Según el terrorífico adagio chino nadie es tan anciano como para no poder vivir un día más ni tan joven como para no poder morir mañana. El matiz metafísico, salvando la fermentada lucidez oriental, está en el orden que ocupan los adjetivos en la conciencia; en su alacena: el alma.
En esa frágil línea semántica no es lo mismo tener una «cierta edad» que una «edad cierta». Los primeros (de los diez a los cuarenta) no pueden morirse; los segundos (de los cuarenta y uno en adelante) sí pueden (podemos) pero siguen (seguimos) en la noria, gracias al regalo de no saber la fecha de su (nuestra) muerte. Entre ambos, los niños más pequeños (de los cero a los nueve) son definitivos, atemporales. Trigo encendido en mitad de la nieve.
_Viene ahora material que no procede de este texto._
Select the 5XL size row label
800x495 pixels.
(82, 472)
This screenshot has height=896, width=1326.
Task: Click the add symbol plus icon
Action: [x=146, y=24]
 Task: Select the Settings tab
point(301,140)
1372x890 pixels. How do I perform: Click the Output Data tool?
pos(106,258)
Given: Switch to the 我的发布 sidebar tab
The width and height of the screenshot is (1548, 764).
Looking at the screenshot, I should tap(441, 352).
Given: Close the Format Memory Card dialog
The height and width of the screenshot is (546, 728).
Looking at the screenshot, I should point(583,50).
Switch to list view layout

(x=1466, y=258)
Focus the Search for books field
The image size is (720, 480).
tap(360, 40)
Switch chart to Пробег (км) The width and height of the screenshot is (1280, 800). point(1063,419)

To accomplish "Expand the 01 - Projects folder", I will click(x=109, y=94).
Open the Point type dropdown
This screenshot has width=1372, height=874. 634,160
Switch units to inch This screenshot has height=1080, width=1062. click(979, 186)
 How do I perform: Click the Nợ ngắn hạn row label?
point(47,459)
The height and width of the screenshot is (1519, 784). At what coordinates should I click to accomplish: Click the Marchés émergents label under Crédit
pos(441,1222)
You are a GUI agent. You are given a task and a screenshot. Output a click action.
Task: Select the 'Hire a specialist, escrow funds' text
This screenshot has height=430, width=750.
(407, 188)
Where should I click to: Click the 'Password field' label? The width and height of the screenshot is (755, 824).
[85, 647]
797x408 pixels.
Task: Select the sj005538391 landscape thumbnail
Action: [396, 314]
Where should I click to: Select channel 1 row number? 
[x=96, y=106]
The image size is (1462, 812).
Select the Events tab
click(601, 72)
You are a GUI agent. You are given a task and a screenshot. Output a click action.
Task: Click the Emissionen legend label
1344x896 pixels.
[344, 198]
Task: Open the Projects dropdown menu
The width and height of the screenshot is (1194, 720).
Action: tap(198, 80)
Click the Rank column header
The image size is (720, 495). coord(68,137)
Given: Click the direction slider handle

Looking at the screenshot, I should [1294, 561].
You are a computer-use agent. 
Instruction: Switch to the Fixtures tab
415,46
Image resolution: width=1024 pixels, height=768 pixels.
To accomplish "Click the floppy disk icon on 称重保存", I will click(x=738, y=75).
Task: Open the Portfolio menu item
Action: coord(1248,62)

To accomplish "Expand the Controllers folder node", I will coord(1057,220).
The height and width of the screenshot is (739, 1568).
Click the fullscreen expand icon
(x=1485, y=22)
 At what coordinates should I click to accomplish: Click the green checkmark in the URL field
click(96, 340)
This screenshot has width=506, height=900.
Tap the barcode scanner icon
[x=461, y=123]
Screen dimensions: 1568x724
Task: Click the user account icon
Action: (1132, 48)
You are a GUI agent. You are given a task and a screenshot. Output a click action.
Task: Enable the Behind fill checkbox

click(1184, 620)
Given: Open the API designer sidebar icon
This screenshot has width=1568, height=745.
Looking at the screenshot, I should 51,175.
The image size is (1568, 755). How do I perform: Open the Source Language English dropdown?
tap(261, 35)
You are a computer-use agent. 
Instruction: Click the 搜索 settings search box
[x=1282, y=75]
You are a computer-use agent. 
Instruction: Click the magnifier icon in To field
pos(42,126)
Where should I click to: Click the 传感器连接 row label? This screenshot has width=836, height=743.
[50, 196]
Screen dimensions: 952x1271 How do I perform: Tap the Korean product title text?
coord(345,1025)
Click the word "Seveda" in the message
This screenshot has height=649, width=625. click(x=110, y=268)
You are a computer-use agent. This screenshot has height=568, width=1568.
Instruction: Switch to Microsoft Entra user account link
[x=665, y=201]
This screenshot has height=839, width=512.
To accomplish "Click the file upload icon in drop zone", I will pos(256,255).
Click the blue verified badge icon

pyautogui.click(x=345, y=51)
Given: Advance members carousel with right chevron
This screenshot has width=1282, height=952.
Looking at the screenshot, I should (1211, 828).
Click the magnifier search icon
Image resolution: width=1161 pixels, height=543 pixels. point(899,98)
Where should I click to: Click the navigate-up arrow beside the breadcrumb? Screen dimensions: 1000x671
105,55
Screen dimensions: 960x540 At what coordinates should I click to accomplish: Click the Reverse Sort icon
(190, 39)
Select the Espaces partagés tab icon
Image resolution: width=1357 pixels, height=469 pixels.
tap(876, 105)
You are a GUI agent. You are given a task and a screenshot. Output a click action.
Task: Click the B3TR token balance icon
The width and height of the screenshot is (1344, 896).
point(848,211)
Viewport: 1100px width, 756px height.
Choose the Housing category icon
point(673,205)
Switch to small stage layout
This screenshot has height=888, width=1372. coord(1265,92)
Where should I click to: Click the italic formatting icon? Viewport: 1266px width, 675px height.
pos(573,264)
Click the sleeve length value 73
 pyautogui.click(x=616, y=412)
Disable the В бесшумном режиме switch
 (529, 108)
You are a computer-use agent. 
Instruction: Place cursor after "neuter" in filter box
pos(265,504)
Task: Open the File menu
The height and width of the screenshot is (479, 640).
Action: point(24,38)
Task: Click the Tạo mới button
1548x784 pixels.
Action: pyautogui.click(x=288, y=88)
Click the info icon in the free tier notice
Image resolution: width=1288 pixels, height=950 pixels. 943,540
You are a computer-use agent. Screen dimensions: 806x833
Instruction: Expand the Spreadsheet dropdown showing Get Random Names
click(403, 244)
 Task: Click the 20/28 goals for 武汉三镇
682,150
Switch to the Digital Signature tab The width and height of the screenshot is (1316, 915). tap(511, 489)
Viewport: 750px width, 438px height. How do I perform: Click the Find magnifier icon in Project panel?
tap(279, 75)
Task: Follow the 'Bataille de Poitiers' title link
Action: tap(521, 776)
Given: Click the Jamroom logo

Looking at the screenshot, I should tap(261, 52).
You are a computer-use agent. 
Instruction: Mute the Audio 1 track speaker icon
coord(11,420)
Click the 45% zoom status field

María «la Grande» tenía, como yo, una edad cierta. Amiga de mi yaya, vecina de mis tíos, aleph de humanidad, el mote que la bendecía cifraba su tamaño humano y corporal, su nítida bondad, su radical nobleza.
Cuando ayer por la tarde, una llamada me relató su óbito, regresé taxativo al último encuentro que el azar me regaló en el Santo Cristo: la ermita de la carretera. Cuatro o cinco palabras que ahora reconstruyen su imagen, la levantan, recogen mis lágrimas, las aventan.
Nunca le confesé mi afecto porque vivimos en blanco, labrando bancales de amnesia y rutina para una cosecha de calma y mañana que en cualquier instante se puede apedrear. La cosa es que le tenía aprecio por lo feliz que era mi yaya cuando coincidía con ella y se ponían a hablar. Ninguna de las dos está ahora o lo estarán siempre: las personas que han arado el corazón de la memoria, abandonan el mundo pero nunca se van.
Nunca. Consolador adverbio.
Aguilar del Alfambra sí puede irse, de hecho se está (en un sentido) yendo. Porque no está María, tampoco el tío Gregorio, tampoco mi tía Gloria: los tres últimos silencios. A ritmo de clepsidra se vacía mi cabeza y se llena de nichos la pared del cementerio.
En la ciudad, los humanos ocupamos un tránsito y ese hilo umbilical entre dos nadas extrañas tiene entidad de eco; en las calles aldeanas de los pueblos de Teruel, las personas pesamos, ocupamos un espacio, un ahora y un tiempo.
La fuga de María adentrará al barrio alto en una botella de rara orfandad, como un miniaturista de los que graban nombres en un grano de arroz, de sémola, de amor percutido, su marcha inesperada grabará el suyo en nuestra soledad.
Los que tenemos una edad cierta lloraremos al recordarla, también los que tengan una cierta edad. Y los niños pequeños nos darán esperanza. Y no sé qué decir. Mejor será callar.